A federal corrections officer works at a facility run by the U.S. Federal Bureau of Prisons (FBP). These facilities provide work and other self-improvement activities to help offenders become law-abiding citizens, explains the FBP official website. Corrections officers working for the FBP have significantly higher salaries than the average for corrections officers in other types of employment, according to the U.S. Bureau of Labor Statistics (BLS).

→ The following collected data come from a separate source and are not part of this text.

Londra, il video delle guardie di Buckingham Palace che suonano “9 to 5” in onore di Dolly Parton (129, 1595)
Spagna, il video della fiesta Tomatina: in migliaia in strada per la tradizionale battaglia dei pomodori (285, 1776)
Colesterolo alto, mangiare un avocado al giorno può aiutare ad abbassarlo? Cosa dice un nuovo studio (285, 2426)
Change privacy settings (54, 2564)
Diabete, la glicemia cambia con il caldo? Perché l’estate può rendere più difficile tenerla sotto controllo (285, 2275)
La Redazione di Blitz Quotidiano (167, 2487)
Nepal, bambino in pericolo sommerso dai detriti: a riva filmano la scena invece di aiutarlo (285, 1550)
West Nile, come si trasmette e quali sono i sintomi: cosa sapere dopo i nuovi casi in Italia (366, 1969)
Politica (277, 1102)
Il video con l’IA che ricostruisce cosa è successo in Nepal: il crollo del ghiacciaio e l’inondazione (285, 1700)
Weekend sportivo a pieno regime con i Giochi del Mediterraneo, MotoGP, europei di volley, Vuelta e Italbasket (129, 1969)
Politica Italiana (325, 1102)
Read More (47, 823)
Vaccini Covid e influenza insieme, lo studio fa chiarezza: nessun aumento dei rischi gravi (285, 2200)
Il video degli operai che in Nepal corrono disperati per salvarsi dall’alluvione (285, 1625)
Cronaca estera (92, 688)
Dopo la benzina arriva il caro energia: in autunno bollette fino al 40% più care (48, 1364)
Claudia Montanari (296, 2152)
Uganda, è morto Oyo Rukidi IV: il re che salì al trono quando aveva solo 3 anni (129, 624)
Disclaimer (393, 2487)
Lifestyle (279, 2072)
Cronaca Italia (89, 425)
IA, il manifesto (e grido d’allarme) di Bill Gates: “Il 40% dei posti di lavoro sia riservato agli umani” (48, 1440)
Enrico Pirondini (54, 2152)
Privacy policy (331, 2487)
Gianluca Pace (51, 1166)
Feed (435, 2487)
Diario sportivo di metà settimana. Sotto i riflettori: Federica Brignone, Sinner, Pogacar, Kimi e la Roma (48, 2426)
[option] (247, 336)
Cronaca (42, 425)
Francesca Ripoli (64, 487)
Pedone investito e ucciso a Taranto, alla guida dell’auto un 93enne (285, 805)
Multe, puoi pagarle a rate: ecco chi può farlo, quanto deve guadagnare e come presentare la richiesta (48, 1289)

Federal corrections officers guard prisoners and maintain security measures to prevent fights and other disruptive episodes, as well as escapes. They enforce regulations of the facility and act as both supervisors and counselors of inmates, reports the FBP website. Correctional officers who work in receiving and discharge deal with all related paperwork, including legal documents.
Education and Training
According to the FBP, candidates for entry-level positions must have completed a four-year course of study in any field leading to a bachelor's degree from an accredited school, or possess a bachelor's degree, or have the equivalent of at least three years of full-time experience in certain activities. This experience can include providing guidance and direction, counseling, supervising or managing, teaching, responding to emergencies or selling products or services on commission. New federal corrections officers must complete 320 hours of training.
The average salary for all corrections officers as of May 2009 was $20.50 per hour, or $42,600 per year, according to the BLS. Average annual salaries in local government facilities were about $41,400 and in state government $43,700. The bottom 25 percent of all correctional officers earn less than $31,200 per year. Those working for the federal government, in contrast, were earning an average of $25.15 per hour, or $52,300 per year. Open job listings at the FBP show salaries from $43,000 to $64,000, and supervisory positions from $57,000 to $106,000.
Corrections officers receive health insurance, paid vacations and holidays and a company-matched retirement plan. They also receive uniforms or a clothing stipend to purchase uniforms. Federal corrections officers can take full retirement at age 50 if they have completed 20 years of employment with the Bureau, or at any age after they complete 25 years of service.